* [AUSGANGSTEXT]
***
Doch gerade im ländlichen Raum, wo sich Kitas zum Ort des Zusammenhalts der Gemeinschaft entwickelt hätten, wären ihre Schließungen fatal, so Sophie Koch vom Bundesverband Volkssolidarität. „Wir sollten die Kita im Dorf lassen. Es geht hier um kommunale Strukturen, aber auch familiäre. Zumeist sind beide Eltern berufstätig und pendeln. Was geschieht mit ihnen, was mit ihrem Einkommen und allem, was davon abhängt?“, fragt sie.

Ist die Krise eine Chance zu Verbesserung?

Es gibt Ideen, wie der bedrohlichen Krise im Osten, die manche an die Folgen der Abwanderungswelle in den 1990er-Jahren erinnert, begegnet werden kann. So haben Träger ein Bündnis Zukunft Kita Ost gegründet, um zum „Erhalt lebenswerter Regionen für alle Altersgruppen, auch für junge Leute“ beizutragen, erklärt die Referentin der Volkssolidarität. Koch wie auch Anette Stein von der Bertelsmann Stiftung schlagen vor, die Krise als Chance zu betrachten. Die Personalschlüssel im Osten müssten an das Westniveau angeglichen werden, meint Stein. „Brandenburg und Sachsen sowie – mit etwas mehr Anstrengung – Sachsen-Anhalt und Thüringen können bis 2030 sogar kindgerechte Personalschlüssel erreichen.“ Für alle Ostbundesländer gelte, dass das aktuell beschäftigte Kita-Personal nicht entlassen werden dürfe und sogar zusätzlich neue Fachkräfte gewonnen werden müssten.
***
* [ZIEL 1]
Beantworte diese Fragen zum Ausgangstext:
(a) Für welchen Verband spricht Sophie Koch?
(b) Wie heißt das Bündnis, das Träger gegründet haben?
(c) Bis zu welchem Jahr können Brandenburg und Sachsen laut Anette Stein kindgerechte Personalschlüssel erreichen?
* [ZIEL 2] Gib den Abschnitt des Ausgangstextes von „Doch gerade im“ bis „Chance zu Verbesserung?“ wortgetreu wieder.

* [VORLIEGENDE ZEILEN]
***
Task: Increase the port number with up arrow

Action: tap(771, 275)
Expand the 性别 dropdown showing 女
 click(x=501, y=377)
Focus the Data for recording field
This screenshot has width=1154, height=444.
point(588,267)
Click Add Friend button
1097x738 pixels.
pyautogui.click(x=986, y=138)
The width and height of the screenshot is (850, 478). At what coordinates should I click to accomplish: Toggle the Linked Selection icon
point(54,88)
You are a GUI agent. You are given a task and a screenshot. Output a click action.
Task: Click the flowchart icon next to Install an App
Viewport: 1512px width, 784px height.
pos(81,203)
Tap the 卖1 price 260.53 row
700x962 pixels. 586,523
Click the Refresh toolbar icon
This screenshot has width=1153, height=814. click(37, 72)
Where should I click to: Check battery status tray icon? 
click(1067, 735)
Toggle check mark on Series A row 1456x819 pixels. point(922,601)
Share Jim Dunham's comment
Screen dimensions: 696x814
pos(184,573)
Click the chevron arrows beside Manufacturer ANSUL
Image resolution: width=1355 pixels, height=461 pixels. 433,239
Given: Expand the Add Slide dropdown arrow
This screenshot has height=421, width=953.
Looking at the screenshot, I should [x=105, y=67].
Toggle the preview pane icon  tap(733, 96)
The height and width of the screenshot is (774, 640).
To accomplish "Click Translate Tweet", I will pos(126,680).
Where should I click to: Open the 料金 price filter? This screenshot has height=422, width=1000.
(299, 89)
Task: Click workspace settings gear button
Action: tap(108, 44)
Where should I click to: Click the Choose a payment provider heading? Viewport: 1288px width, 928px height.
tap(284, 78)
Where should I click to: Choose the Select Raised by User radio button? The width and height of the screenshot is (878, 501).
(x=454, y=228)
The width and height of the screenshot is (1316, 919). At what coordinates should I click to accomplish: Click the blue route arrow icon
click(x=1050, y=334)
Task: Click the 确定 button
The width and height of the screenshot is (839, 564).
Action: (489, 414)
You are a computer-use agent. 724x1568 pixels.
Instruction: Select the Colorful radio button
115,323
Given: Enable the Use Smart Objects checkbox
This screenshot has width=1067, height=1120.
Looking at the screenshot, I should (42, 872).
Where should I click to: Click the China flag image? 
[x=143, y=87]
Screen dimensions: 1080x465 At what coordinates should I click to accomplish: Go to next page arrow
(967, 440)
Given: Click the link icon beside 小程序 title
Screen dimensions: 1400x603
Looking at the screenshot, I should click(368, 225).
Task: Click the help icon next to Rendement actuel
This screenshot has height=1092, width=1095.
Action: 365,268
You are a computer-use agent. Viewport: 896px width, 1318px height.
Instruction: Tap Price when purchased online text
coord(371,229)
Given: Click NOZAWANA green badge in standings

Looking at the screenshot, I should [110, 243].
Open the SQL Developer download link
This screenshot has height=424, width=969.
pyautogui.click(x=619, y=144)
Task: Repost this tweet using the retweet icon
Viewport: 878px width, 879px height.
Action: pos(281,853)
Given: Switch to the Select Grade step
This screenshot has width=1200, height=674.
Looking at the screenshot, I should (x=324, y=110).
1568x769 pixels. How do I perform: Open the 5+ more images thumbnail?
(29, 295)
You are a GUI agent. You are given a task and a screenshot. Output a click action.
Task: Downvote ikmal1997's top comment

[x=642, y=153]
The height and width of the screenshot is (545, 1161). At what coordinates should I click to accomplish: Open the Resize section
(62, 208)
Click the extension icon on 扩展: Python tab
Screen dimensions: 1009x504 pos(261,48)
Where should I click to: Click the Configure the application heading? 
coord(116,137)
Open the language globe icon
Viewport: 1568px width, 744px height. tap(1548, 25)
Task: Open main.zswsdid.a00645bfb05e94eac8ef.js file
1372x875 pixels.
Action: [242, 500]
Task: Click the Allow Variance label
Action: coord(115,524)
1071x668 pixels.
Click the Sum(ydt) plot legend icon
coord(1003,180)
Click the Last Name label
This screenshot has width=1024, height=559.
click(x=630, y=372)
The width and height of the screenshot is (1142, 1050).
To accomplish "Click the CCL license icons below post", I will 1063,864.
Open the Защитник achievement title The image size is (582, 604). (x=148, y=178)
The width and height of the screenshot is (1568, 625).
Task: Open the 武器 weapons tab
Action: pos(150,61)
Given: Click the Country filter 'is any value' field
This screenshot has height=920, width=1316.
***
* [LÖSUNG 1]
(a) Für den Bundesverband Volkssolidarität.
(b) Bündnis Zukunft Kita Ost.
(c) Bis 2030.

* [LÖSUNG 2]
Doch gerade im ländlichen Raum, wo sich Kitas zum Ort des Zusammenhalts der Gemeinschaft entwickelt hätten, wären ihre Schließungen fatal, so Sophie Koch vom Bundesverband Volkssolidarität. „Wir sollten die Kita im Dorf lassen. Es geht hier um kommunale Strukturen, aber auch familiäre. Zumeist sind beide Eltern berufstätig und pendeln. Was geschieht mit ihnen, was mit ihrem Einkommen und allem, was davon abhängt?“, fragt sie.

Ist die Krise eine Chance zu Verbesserung?